Since Canada only has one operational LNG terminal – Canaport LNG’s regasification import terminal located in Saint John, New Brunswick – it also set in motion proposals for developing 18 LNG export facilities. Those proposals include five in eastern Canada – two in Quebec, three in Nova Scotia – and 13 others on its west coast, all in British Columbia.
The largest of the LNG export terminals proposed is in British Columbia (BC). LNG Canada export terminal is one of the largest ever infrastructure projects in Canada. Construction on the Can$40Bn terminal has already begun. In January, it awarded contracts worth Can$937M after the facility’s first three months of construction.
LNG Canada will be located on a site near Kitimat, BC, on the Douglas River. In phase one, LNG Canada will have two LNG trains, with storage tanks and processing equipment, a rail yard and wharf that can berth two LNG carriers. A second phase will add two more trains. Annual LNG exports are estimated to be equivalent to 1,357.8Bn ft3 of natural gas per year, or 3.72Bn ft3 per day (Bcfd) inclusive of a tolerance allowance. If all goes according to plan, LNG Canada should be operational by 2021.

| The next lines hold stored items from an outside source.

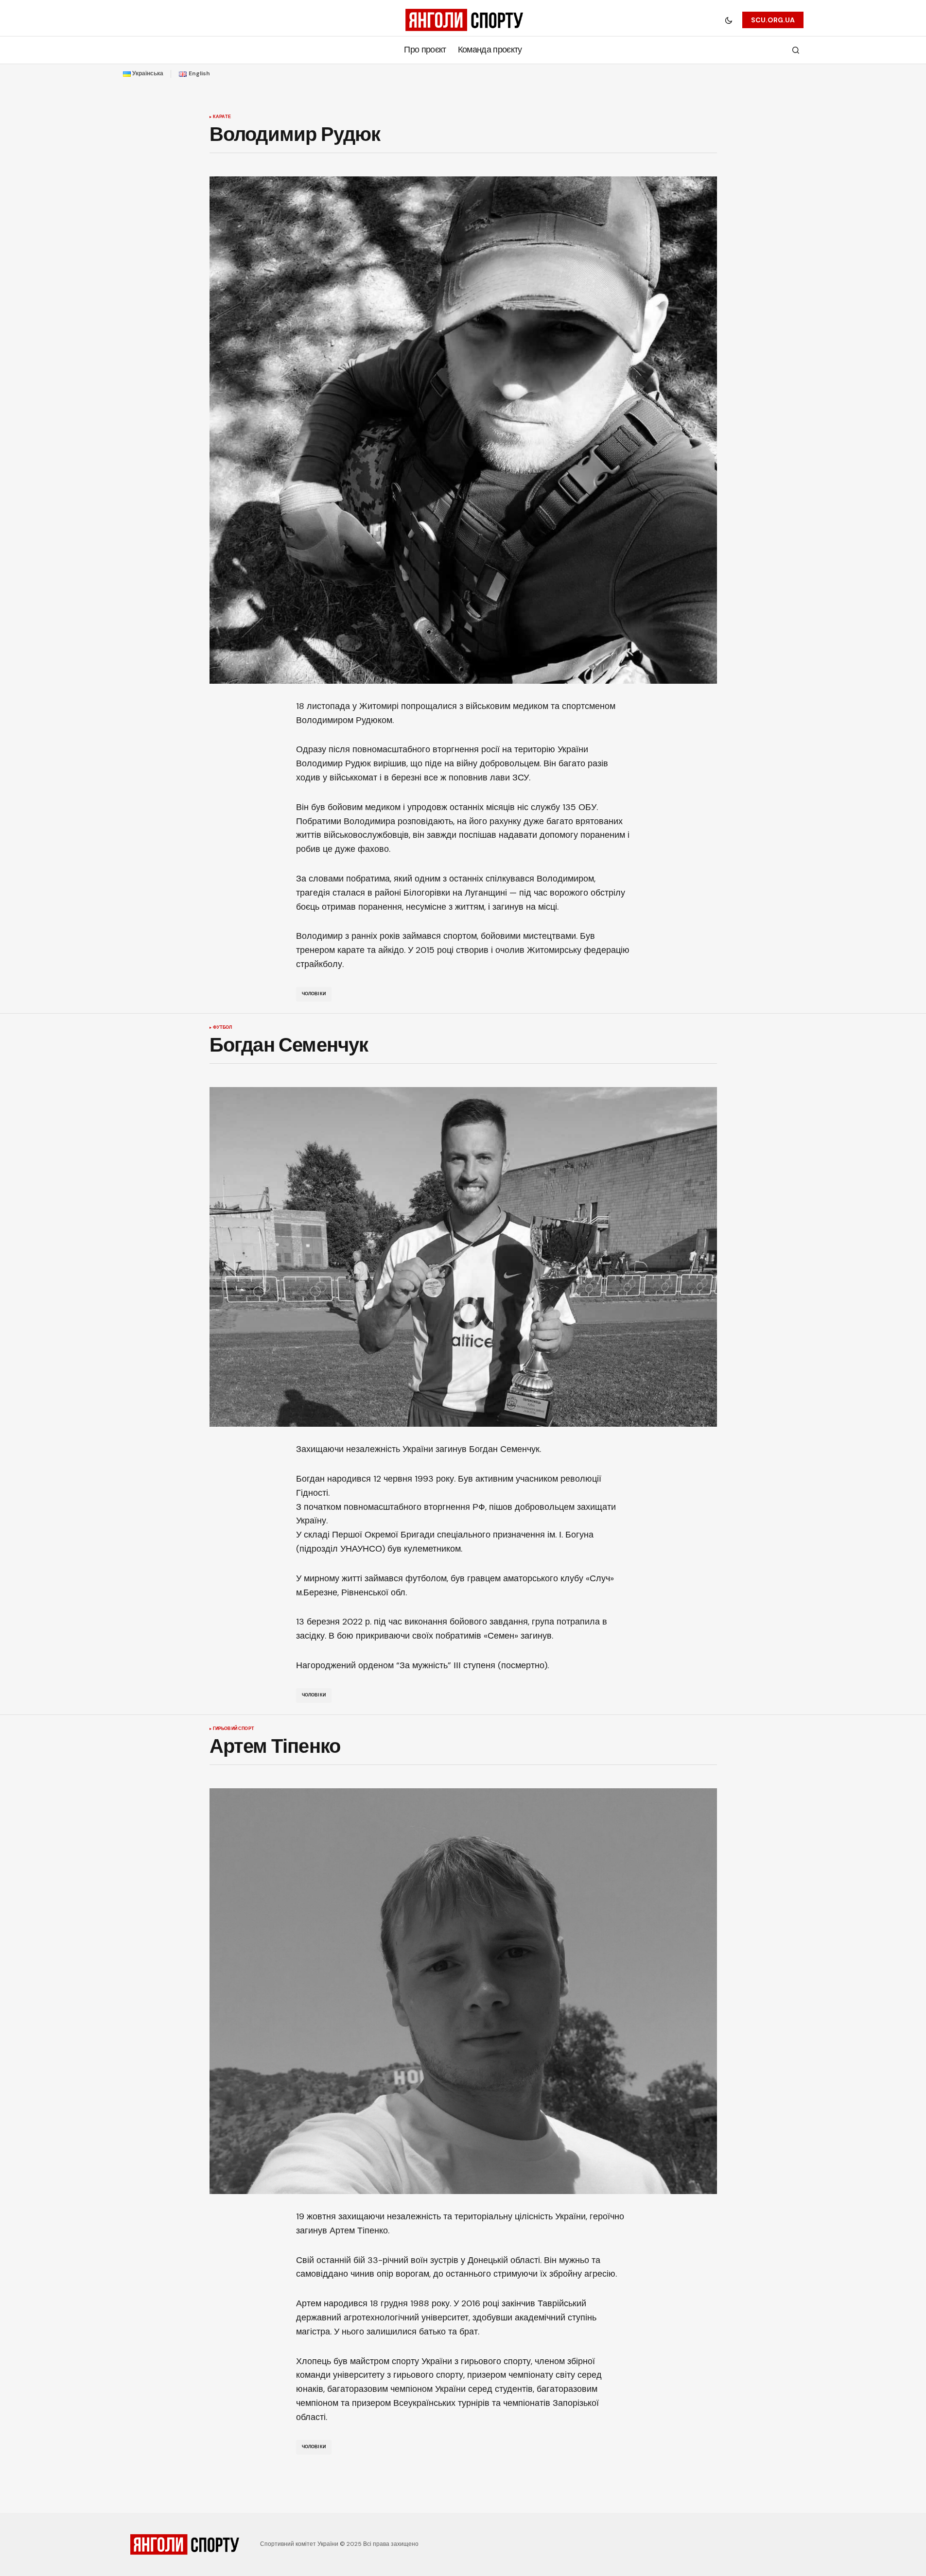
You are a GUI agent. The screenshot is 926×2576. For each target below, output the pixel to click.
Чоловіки (314, 994)
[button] (728, 20)
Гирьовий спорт (234, 1729)
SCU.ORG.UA (773, 20)
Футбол (222, 1027)
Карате (222, 117)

LNG Canada will be the first LNG export facility to bring Canadian natural gas to Asia, with China, South Korea and Japan eager consumers. China, in particular, would benefit from a steady supply of clean natural gas to replace its dirty coal-fired plant habit. Coal-fired plants generate about two-thirds of China’s electricity.

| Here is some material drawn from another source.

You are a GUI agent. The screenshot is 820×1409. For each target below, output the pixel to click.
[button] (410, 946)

Forbes reported that domestic gas supply shortages in recent years have led China to soften its policy on displacing coal heating with natural gas.
China approved nearly US$6.7Bn worth of new coal mining projects last year, and it produced 3.55Bn tonnes – a 5.2% increase. Coal imports also jumped 9% last year.
One of the five joint venture (JV) partners in LNG Canada is PetroChina Company Limited. It owns a 15% stake in the JV through its subsidiary PetroChina Canada Limited; along with Royal Dutch Shell plc, through its affiliate Shell Canada Energy (40%); Petronas, through its wholly-owned entity North Montney LNG Limited Partnership (25%); Mitsubishi Corporation, through its subsidiary Diamond LNG Canada Ltd (15%); and Korea Gas Corporation, through its wholly-owned subsidiary Kogas Canada LNG (5%).